Even quite minor OS updates can cause the tests to fail en masse, because of a global OS change to the system font or button design or whatever, which is a shame as that is just the point where you want to see what the OS change actually broke (like one of your windows now comes up offscreen, or your help screen is now always in Icelandic).
With app testing you can't restrict the detection to the window content area, as a bug could for example give the main window the wrong kind of title bar, or make it draw its default title in the wrong localized language, and you would want to detect that.
Then when making UI changes you need a mechanism for marking which comparisons are intended to fail after this change, and will need to be automatically regenerated for the next build. I don't think I've ever worked on a project that got this entirely automated, and it resulted in a lot of work for QA. On a complicated app like a web browser it is a really valuable system though.
I found it didn't even take that. Sometimes indeterminism in the code you wrote or indeterminism in code you can't even control will cause tests to fail en masse.
(disclaimer: I wrote this)
CSS is rife with potential to cause faraway effects. Catching these regressions is very satisfying.
It's also useful to get a survey of all of your UX. Being able to see everything at once has helped us to improve the dark corners of our app/site and see patterns where we can extract into a design system
Running mobile width screenshots has been awesome.
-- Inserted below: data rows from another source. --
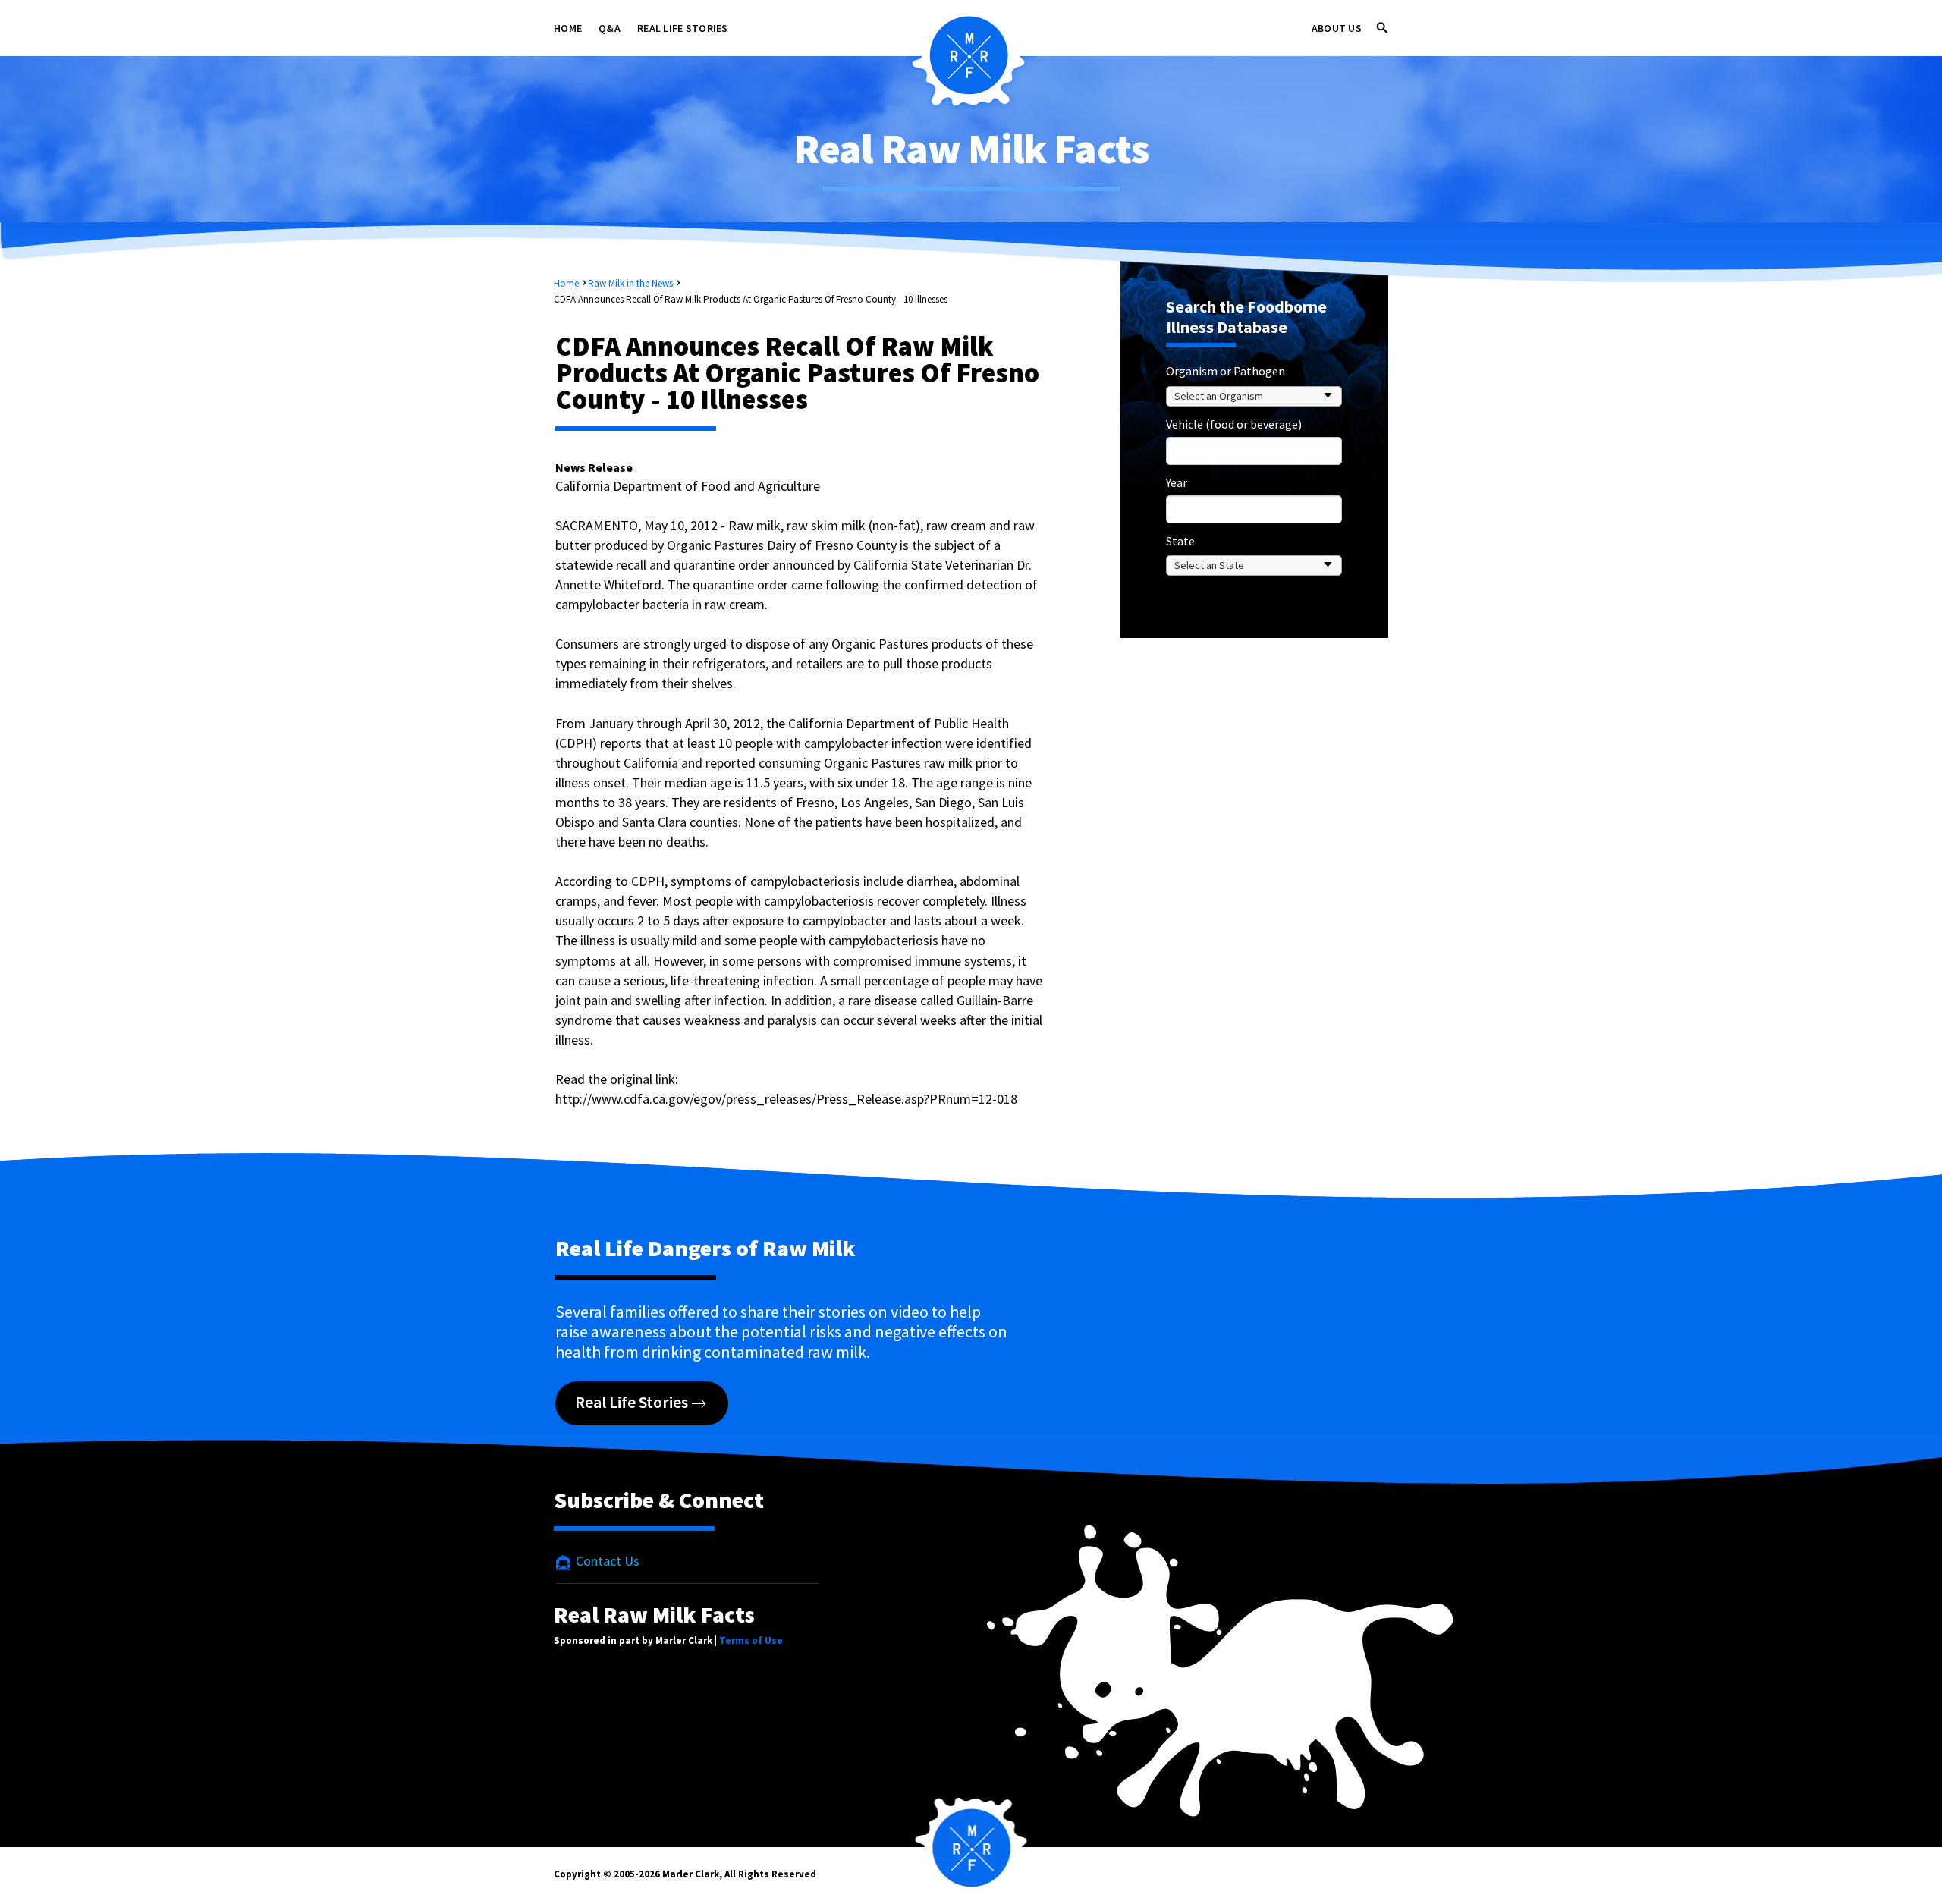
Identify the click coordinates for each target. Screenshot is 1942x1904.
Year (1176, 482)
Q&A (610, 28)
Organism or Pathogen (1225, 371)
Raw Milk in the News (630, 283)
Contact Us (606, 1560)
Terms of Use (751, 1640)
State (1180, 540)
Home (568, 28)
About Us (1337, 28)
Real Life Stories (682, 28)
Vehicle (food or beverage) (1234, 424)
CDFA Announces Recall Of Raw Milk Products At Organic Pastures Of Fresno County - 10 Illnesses (750, 299)
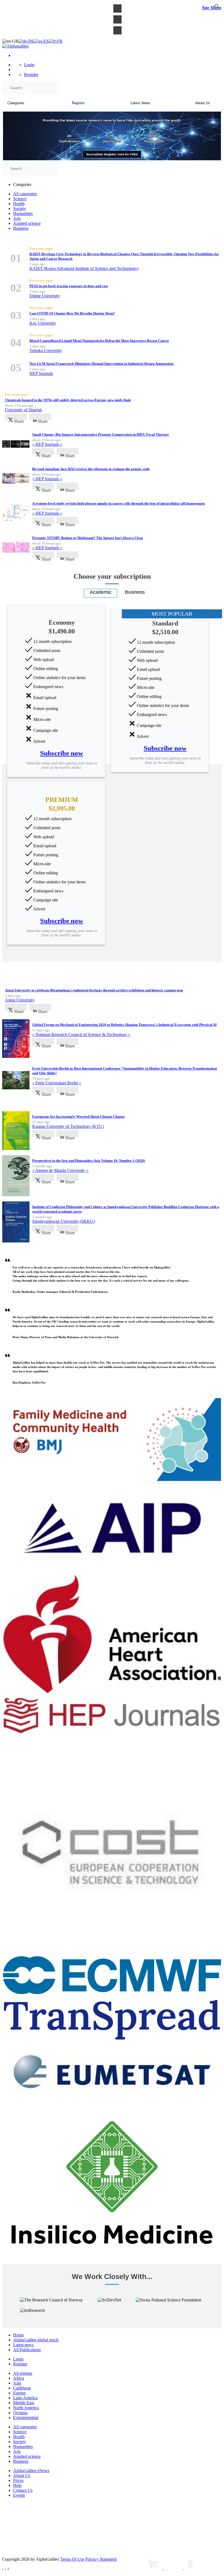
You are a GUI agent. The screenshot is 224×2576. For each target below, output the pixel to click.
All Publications (27, 2349)
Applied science (27, 223)
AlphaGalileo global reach (35, 2340)
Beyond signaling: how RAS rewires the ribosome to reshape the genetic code (91, 469)
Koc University (43, 323)
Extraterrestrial (25, 2417)
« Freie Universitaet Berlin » (56, 1083)
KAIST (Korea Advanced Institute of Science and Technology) (84, 268)
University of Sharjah (23, 409)
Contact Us (23, 2490)
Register (31, 74)
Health (19, 203)
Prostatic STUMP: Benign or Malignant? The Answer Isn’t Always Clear (87, 538)
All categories (25, 193)
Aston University (19, 1000)
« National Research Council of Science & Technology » (81, 1034)
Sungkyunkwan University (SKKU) (63, 1221)
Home (18, 2335)
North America (26, 2407)
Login (29, 64)
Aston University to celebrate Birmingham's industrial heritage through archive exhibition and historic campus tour (94, 990)
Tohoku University (46, 350)
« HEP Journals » (47, 444)
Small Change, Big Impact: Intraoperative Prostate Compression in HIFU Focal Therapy (100, 434)
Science (19, 198)
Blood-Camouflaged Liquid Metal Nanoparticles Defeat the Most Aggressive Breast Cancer (99, 341)
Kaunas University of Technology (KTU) (68, 1126)
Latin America (25, 2397)
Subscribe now (61, 753)
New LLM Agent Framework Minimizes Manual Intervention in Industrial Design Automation (101, 364)
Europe (19, 2393)
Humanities (23, 213)
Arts (16, 218)
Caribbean (22, 2388)
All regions (22, 2373)
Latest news (23, 2344)
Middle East (23, 2402)
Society (19, 208)
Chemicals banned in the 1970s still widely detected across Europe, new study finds (68, 400)
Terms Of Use (72, 2559)
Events (19, 2495)
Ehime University (45, 295)
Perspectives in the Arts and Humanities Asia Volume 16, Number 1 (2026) (88, 1161)
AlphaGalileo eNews (31, 2470)
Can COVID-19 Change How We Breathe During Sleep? (72, 313)
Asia (17, 2383)
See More (211, 7)
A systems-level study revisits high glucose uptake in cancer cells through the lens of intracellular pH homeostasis (118, 503)
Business (20, 228)
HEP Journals (41, 373)
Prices (18, 2480)
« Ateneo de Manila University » (60, 1170)
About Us (21, 2475)
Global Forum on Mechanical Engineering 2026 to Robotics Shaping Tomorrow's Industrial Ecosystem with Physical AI (124, 1025)
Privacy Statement (101, 2559)
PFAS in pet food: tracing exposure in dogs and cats (69, 286)
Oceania (20, 2412)
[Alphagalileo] (15, 46)
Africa (18, 2378)
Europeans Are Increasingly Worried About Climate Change (78, 1116)
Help (17, 2485)
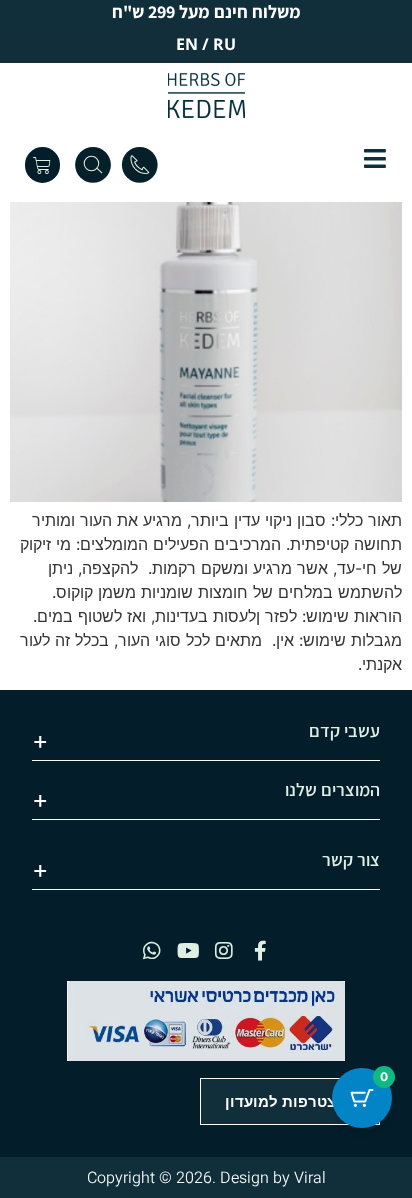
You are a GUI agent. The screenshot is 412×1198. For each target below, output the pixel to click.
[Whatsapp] (152, 951)
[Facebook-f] (260, 951)
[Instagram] (224, 951)
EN (187, 44)
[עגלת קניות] (42, 165)
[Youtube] (188, 951)
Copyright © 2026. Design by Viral (206, 1178)
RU (224, 44)
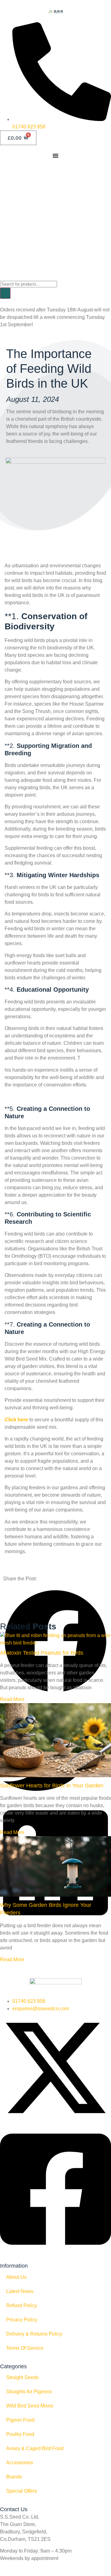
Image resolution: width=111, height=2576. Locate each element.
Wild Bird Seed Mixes (29, 2405)
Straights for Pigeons (29, 2391)
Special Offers (21, 2491)
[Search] (5, 293)
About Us (16, 2277)
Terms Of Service (24, 2348)
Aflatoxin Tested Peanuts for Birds (41, 1653)
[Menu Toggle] (55, 155)
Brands (14, 2476)
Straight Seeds (22, 2377)
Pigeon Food (20, 2420)
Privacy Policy (21, 2319)
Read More (12, 1699)
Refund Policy (21, 2305)
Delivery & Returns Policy (34, 2333)
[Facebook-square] (55, 2250)
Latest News (19, 2291)
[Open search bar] (3, 276)
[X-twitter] (55, 2121)
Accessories (19, 2462)
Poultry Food (20, 2434)
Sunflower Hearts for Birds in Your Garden (51, 1785)
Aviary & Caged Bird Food (35, 2448)
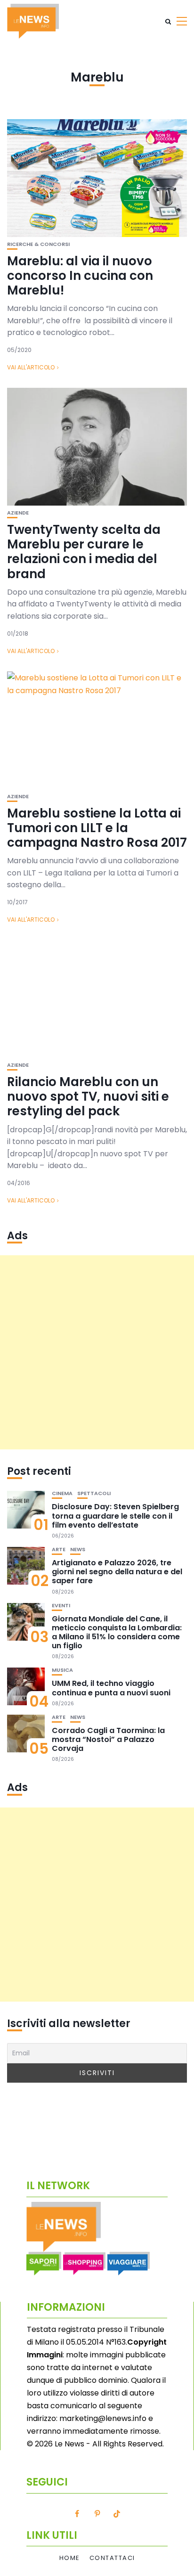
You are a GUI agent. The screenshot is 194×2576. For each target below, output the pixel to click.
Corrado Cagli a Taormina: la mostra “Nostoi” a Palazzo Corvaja (108, 1739)
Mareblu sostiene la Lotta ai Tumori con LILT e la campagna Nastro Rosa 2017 (97, 828)
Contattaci (112, 2558)
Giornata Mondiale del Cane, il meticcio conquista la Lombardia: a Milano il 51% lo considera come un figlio (117, 1632)
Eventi (61, 1605)
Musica (62, 1670)
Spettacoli (94, 1493)
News (77, 1549)
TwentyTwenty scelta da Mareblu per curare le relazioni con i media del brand (84, 551)
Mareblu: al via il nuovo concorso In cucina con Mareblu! (80, 276)
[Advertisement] (97, 1352)
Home (69, 2558)
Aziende (18, 512)
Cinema (62, 1493)
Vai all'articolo (31, 367)
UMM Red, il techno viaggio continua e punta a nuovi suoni (111, 1688)
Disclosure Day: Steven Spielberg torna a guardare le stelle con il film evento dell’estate (115, 1515)
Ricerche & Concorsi (38, 244)
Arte (58, 1549)
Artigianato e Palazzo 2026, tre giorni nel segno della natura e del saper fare (117, 1571)
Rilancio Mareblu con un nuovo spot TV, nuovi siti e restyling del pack (88, 1096)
Designing/developing for mobile first doesn't always happen and this surfaces areas that need responsive work pretty effectively.
It worked, but it wasn't an ideal solution for a variety of reasons.
Having a tool that can do visual regression testing but doesn't necessarily have to be part of the build pipeline would be cool for designers that might already be doing this manually because, for a great variety of reasons, these types of issues aren't being caught if they don't catch them (been there, done that, "we don't need QA!" they said...). I've seen automated screen capture services before, but having to manually check them for regressions is a pain.
If there's already something like this out there, I'd love to hear about it.